The quantitative measures for this indicator would be training indicators measured in terms of frequency of training, expertise indicators measured in terms of the ability to use skills for safety maintenance and machine operation, personnel program indicators measured in terms of the concerns raised by personnel, claims and safety concerns and general organizational indicators measured in terms of and effectiveness of handling safety issues (Nuclear Engineering International, 2010).
The incorporation of performance indicators for new plants design and construction would be beneficial to WANO (Revuelta, 2004). This is for the establishment of prior safety measures and increasing operational experience for those concerned.
This indicator would encompass security indicators measured in terms of security in place for prevention of theft, screening of workers and security of plant storage and physical plant; plant duration and certification indicators measured in terms of period for which the plant is set and fulfilment of licensing requirements; waste management indicators measured in terms of waste disposal requirements, mitigation of global warming and decommissioning evaluation.

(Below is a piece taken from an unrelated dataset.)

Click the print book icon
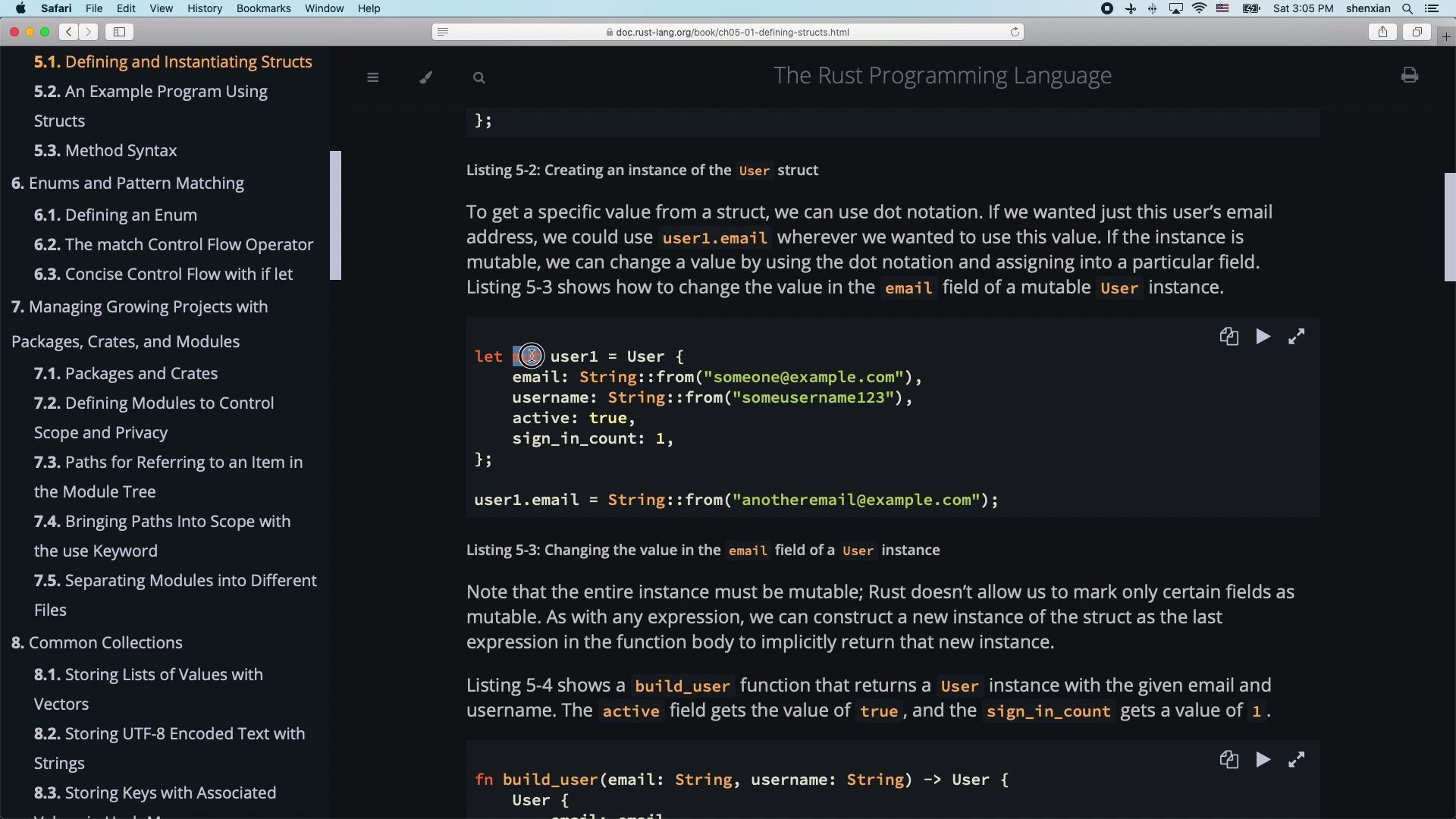This screenshot has width=1456, height=819. coord(1409,75)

This would be beneficial for ensuring plant reliability and would make the review process much easier. However, the indicator would have the issues of high costs incurred to be able to start operation and the differences in licensing requirements from one country to another, such as from the requirements of the United States that differs from France (Nuclear Engineering International, 2010).

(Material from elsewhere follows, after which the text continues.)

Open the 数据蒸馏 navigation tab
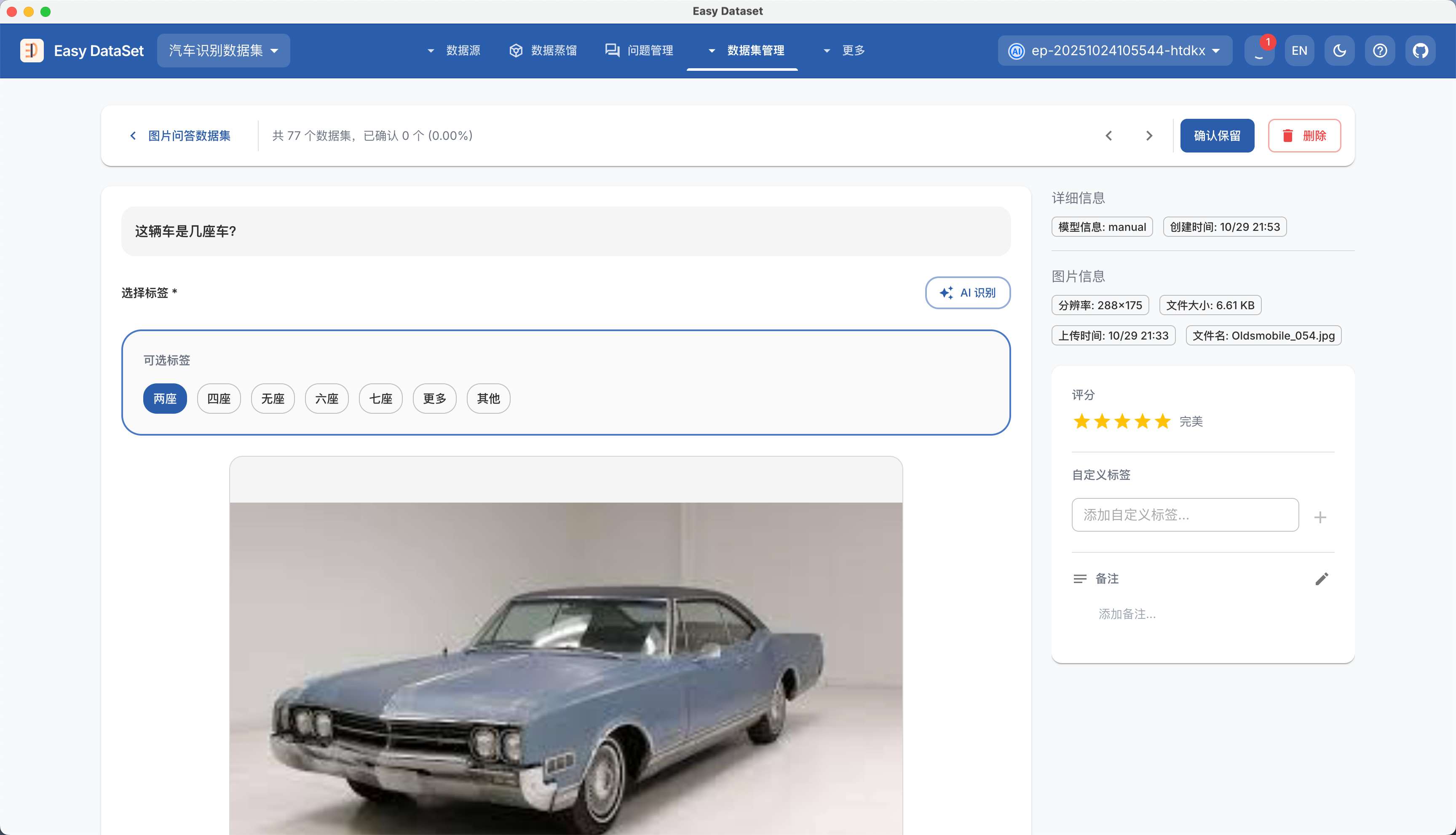1456x835 pixels. 543,51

The radiation indicators suggested would include indicators in the areas of off-site radiation safety, onsite radiation safety, operational safety, safety system and multiple barriers. This would be beneficial due to the increased need for construction of power plants with the increased demand for nuclear energy.
This indicator would be quite beneficial in terms of lowered costs of plant evaluation and would enhance improved human performance as well as the creation of a good safety culture (Nuclear Engineering International, 2010). However, this indicator would be faced by issues of declines in reactor types following life extensions and power upgrades.

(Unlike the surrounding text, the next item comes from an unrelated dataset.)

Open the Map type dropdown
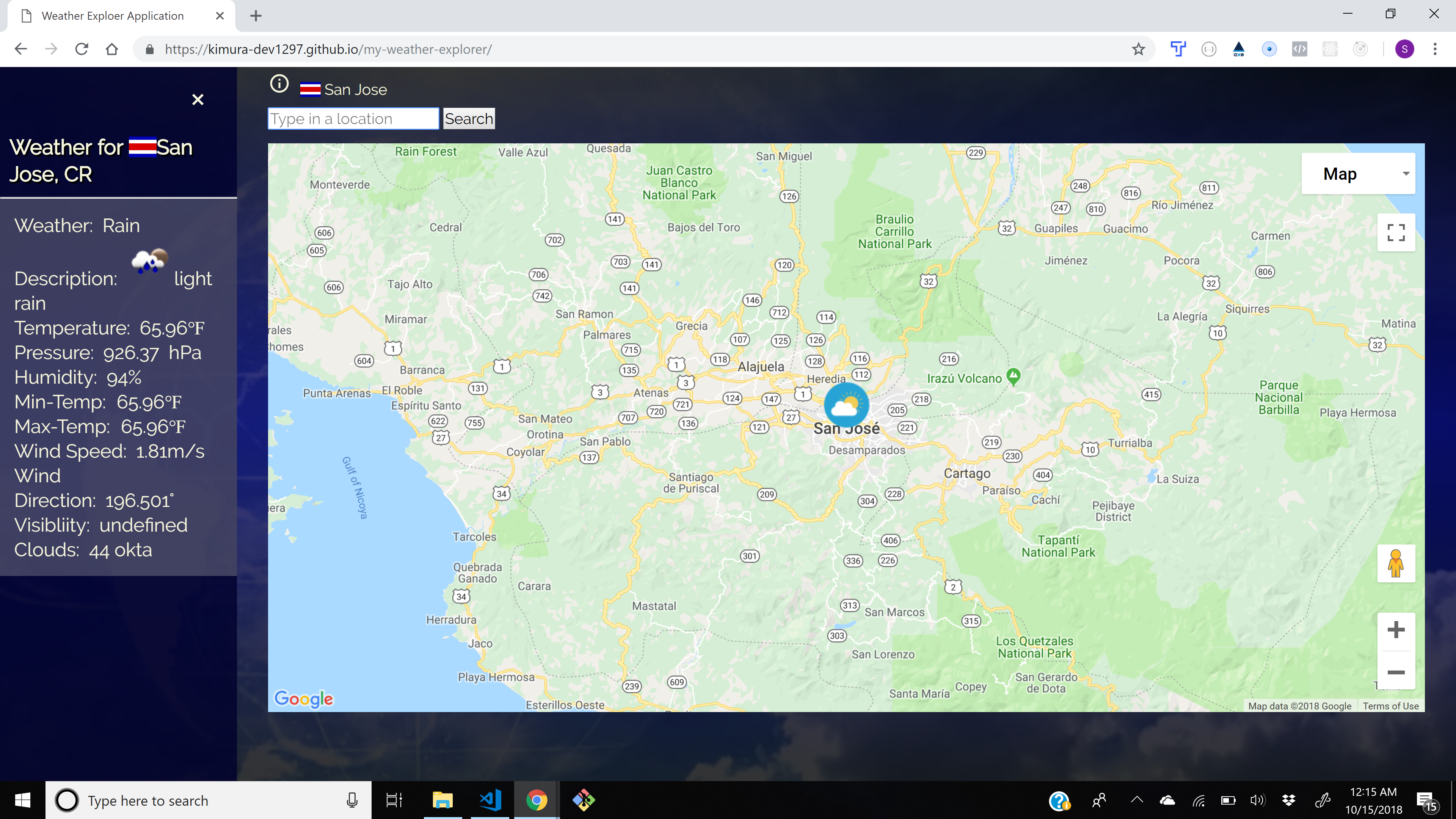 tap(1358, 174)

Further, they suggest that there would be issues of modifications and replacements and other requirements for piping specifications reference to minor defects.
Personally, I believe the most effective proposed indicators would be: the emergency preparedness indicators with specifications for each sector of the industry; human performance indicators for more safety and awareness of personnel; safety culture indicators to ensure consistency and reliability; sustainable energy development indicators since they would address issues of energy availability and ensure that the sector is not affected by major changes such as oil prices shocks; new plant indicators to ensure effective compliance and increase reliability and safety while health and occupational safety indicators and inclusion of leading indicators as suggested by Risktec (2010) would be effective in emphasizing the need for safety and improve measurement of other indicators.
WANO operates through several performance indicators that are useful in gauging the safety and reliability of the plants and sites in the nuclear industry. These indicators include: the unit capability factor; unplanned automatic scrams per 7,000 hours; unplanned capability loss factor; industrial safety accident rate; collective radiation exposure; fuel reliability; chemistry performance; ; system safety unavailability; and the forced loss rate, (Nuclear Engineering International, 2010, p. 67).
Additional indicators that would be beneficial include the human performance indicator due to the need for safety measures, the risks to human safety inherent in the industry, standards of safety required and the ability to improve the safety culture through the indicator. The new plant indicator would be beneficial to WANO because it would ensure regulation of the industry; improve the reliability of plants and ensure that quality standards are maintained.